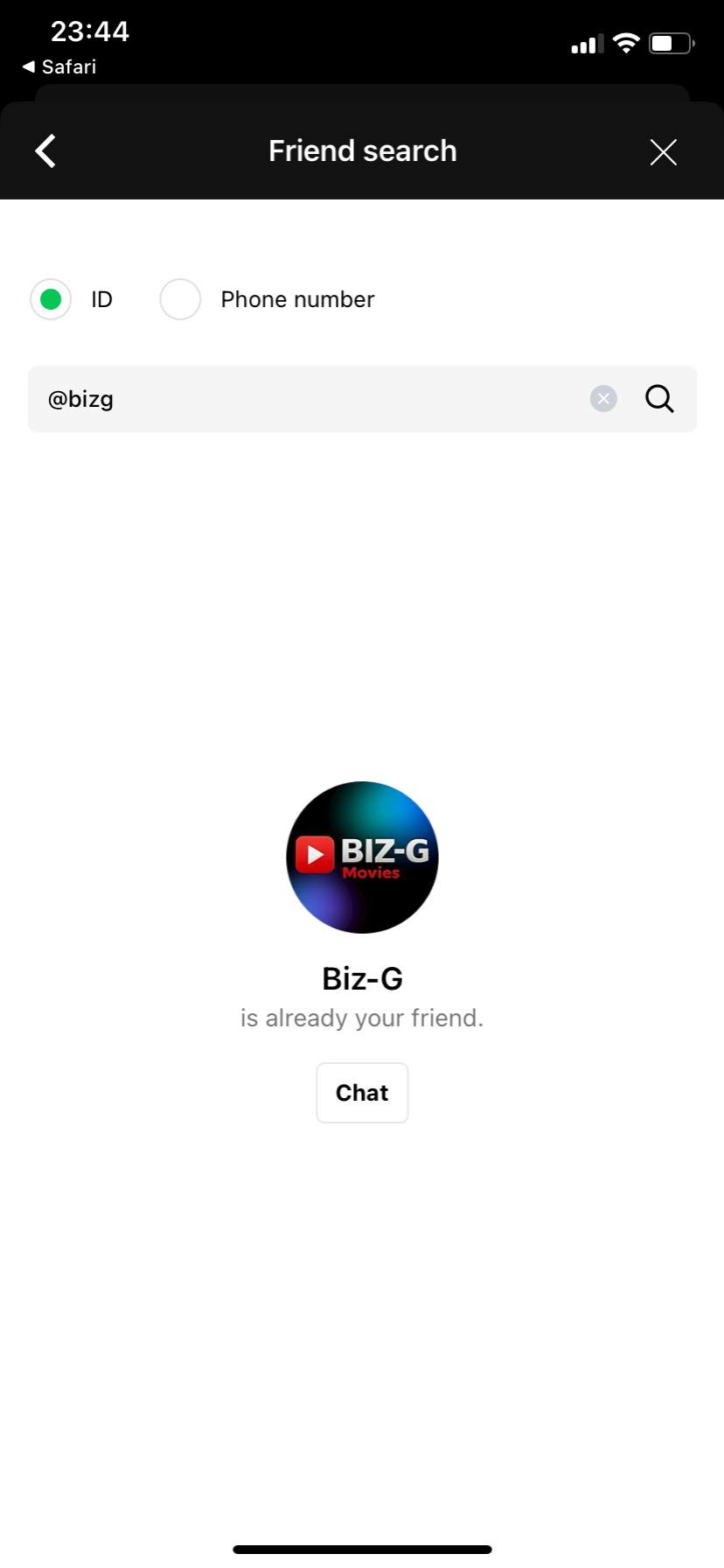Clear the search text

point(603,399)
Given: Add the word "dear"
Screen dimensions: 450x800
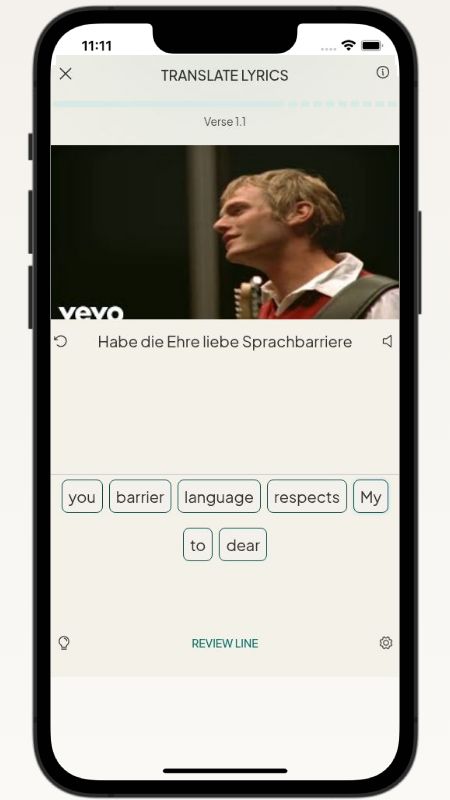Looking at the screenshot, I should click(x=243, y=544).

• • • •

■ **Exercise objective**
Copy the records above word for word, leaving out the pictures.

■ **Solved exercise**
Clear the search text

point(603,399)
Given: Add the word "dear"
Screen dimensions: 450x800
Looking at the screenshot, I should click(x=243, y=544).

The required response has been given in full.